Keeping Track of an Ever-Changing Siddur
What lies behind some relatively recent additions to our davening
Over the years, I’ve written a great deal about the torrent of halachic innovation sparked by the Ari’s revolutionary 16th Century interpretations of kabbalistic literature. The image of Orthodoxy as a conservative, tradition-bound society struggling to resist change is difficult to square with reality.
But whenever I imagine I’ve got it all figured out, a few even more obvious examples show up.
Consider the custom to say מזמור שיר חנוכת הבית before פסוקי דזמרא. What could be less controversial than saying a chapter of Tehilim each morning?

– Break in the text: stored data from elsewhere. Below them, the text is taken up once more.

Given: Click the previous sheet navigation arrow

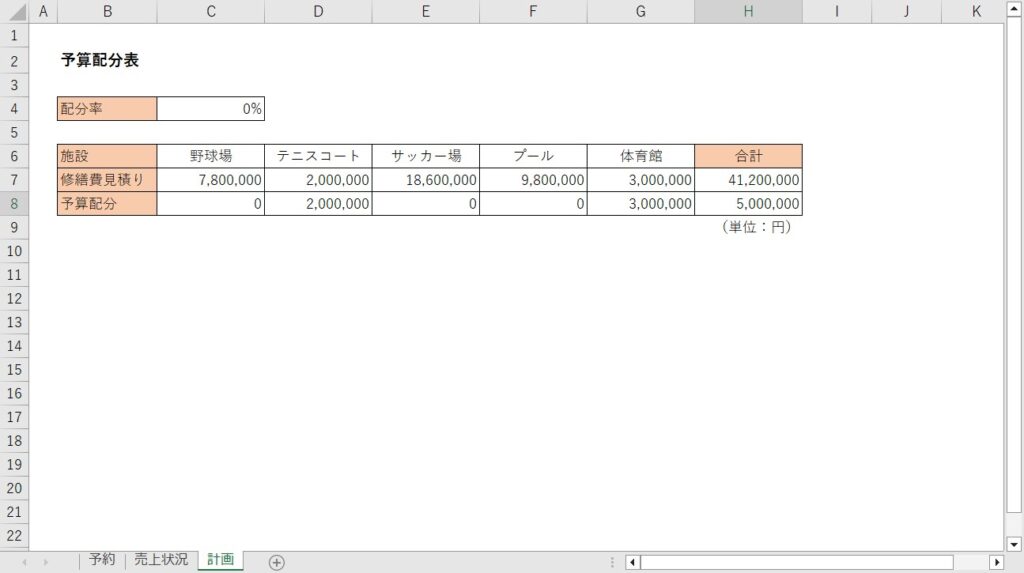Looking at the screenshot, I should pyautogui.click(x=21, y=562).
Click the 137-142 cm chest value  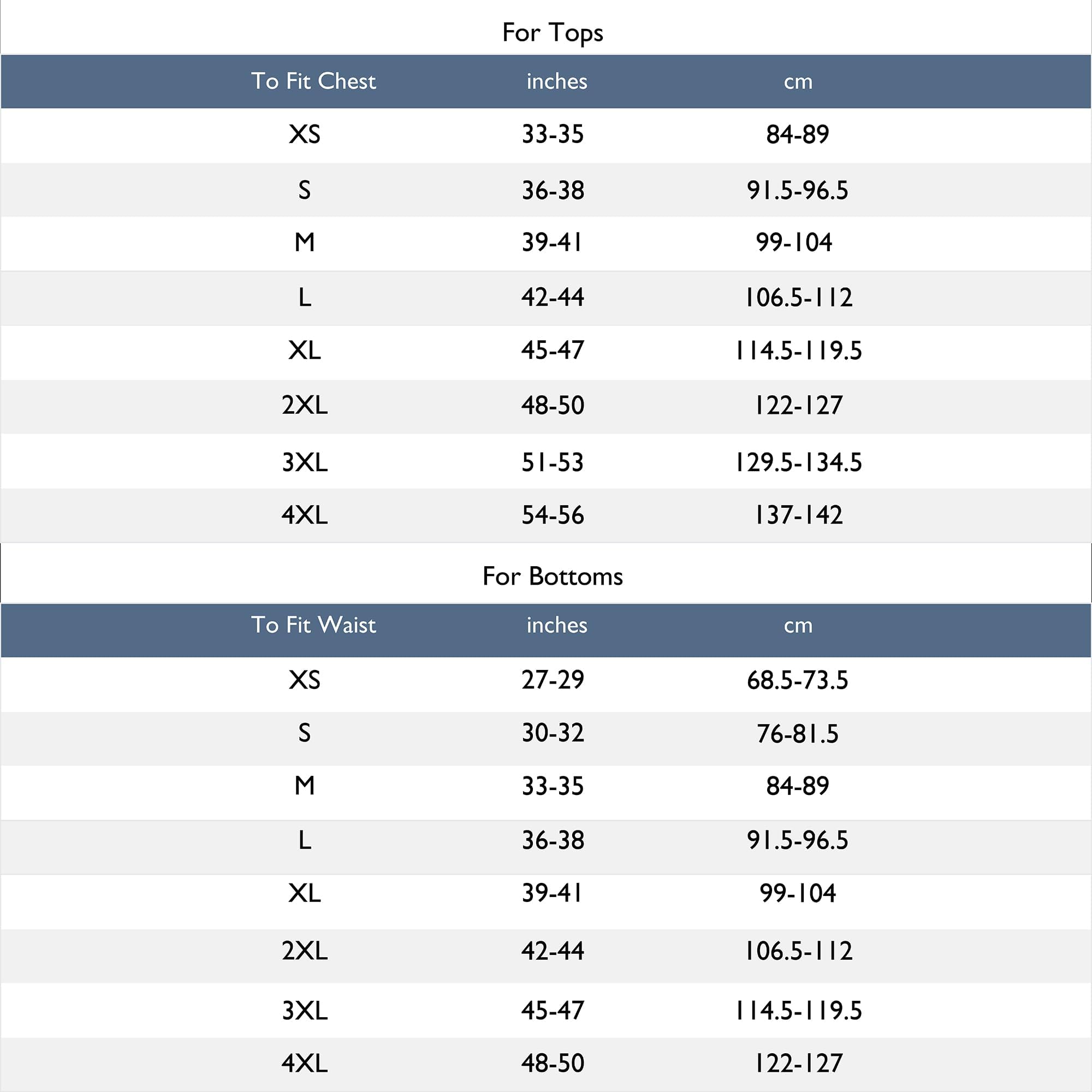tap(798, 515)
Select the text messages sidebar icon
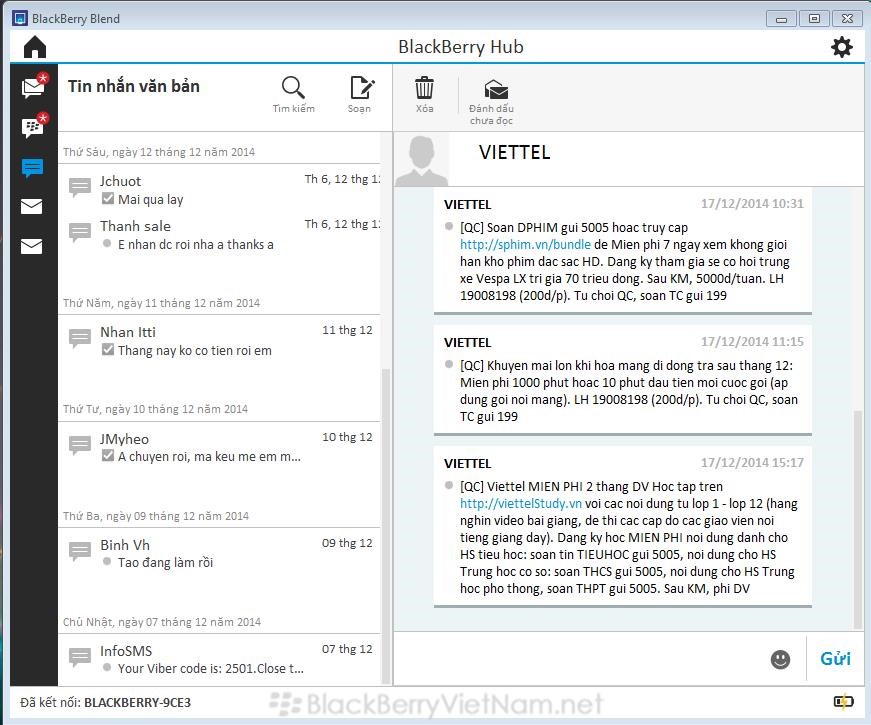The height and width of the screenshot is (725, 871). pyautogui.click(x=33, y=168)
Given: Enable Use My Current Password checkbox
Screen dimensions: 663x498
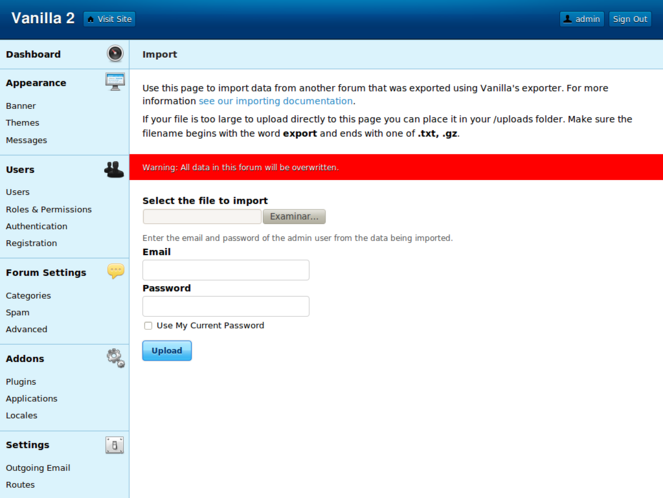Looking at the screenshot, I should 148,326.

Well did you know that this, too, is rooted in modern kabbalistic theology and almost certainly dates back no more than five centuries? And did you know that, according to the Ari, reciting the first verse (the way it’s printed in siddurim) is a distraction from the custom’s deeply theurgic goals and should be skipped?
Based on Sha’ar Hakevanot (ענין תפלת השחר), you should recite the chapter in order to somehow marshal powers connected to the ten martyrs to force the elevation of trapped sparks. This, it’s claimed, will stabilize and/or enhance the cosmos and repair the damage that God somehow incorporated into His creation of the world.

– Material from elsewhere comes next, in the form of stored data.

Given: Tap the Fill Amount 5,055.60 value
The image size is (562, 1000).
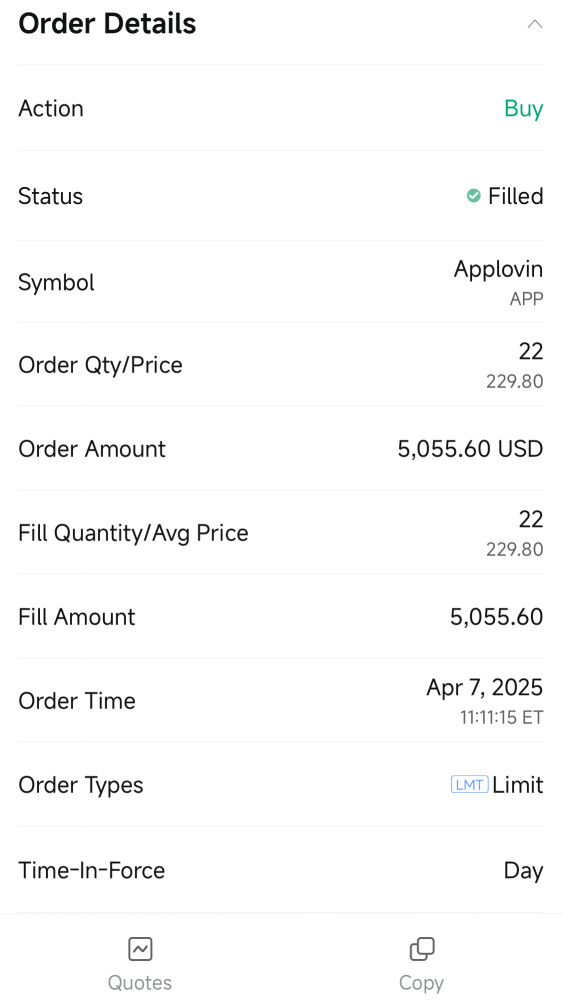Looking at the screenshot, I should 496,617.
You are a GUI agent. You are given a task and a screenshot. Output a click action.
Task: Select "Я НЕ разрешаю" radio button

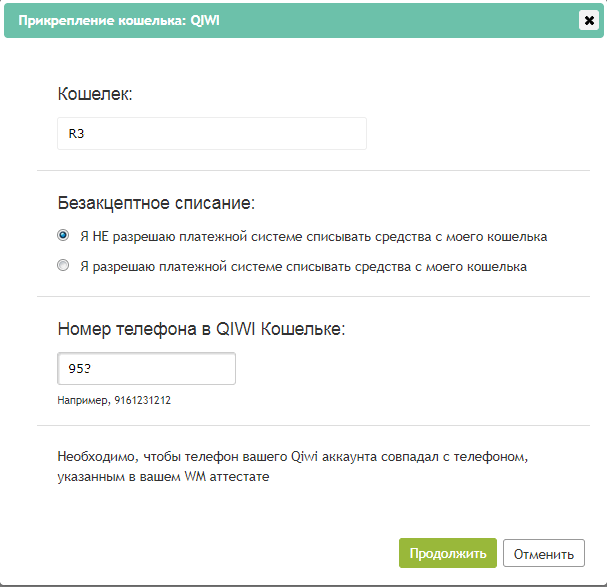tap(63, 235)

Full disclosure: I have no clue what all that might mean. But I do know that, as a non-kabbalist and a Hirschian, it’s not something with which I should be engaging. After all, according to R’ Hirsch, traditional prayer is the humble acknowledgment that we’re helpless without God’s help and that we seek to absorb the wisdom found in the siddur to inspire greater loyalty and service. But it’s not an exercise in cosmic renovation and theurgy.

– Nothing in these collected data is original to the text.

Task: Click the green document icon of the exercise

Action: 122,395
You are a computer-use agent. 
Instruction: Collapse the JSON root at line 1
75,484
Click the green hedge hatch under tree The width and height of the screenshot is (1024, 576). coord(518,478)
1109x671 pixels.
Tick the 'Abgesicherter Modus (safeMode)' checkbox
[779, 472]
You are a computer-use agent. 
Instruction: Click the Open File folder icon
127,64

So why should I recite מזמור שיר חנוכת הבית?
While I haven’t recited it daily before פסוקי דזמרא for years, based on the Tur, I most definitely do try to say it after davening during חנוכה.
I also recently discovered that the custom to recite the Thirteen Attributes (Shemos 34:6) three times before reading from the Torah on Yom Tov is also of a recent vintage. The earliest source of which I’m aware is the Birchei Yosef (או"ח סי' תפח ס"ה) who quotes the Ari in Seder Tefila.
I’m not sure exactly why the Ari and his followers added this practice, but I think I’m safe assuming it’s similarly theurgic in nature. Although, curiously, most opposition to this custom comes from kabbalists.
(The custom to recite the verse on a fast day is, by contrast, quite old. It’s mentioned approvingly in the Machzor Vitry (245).)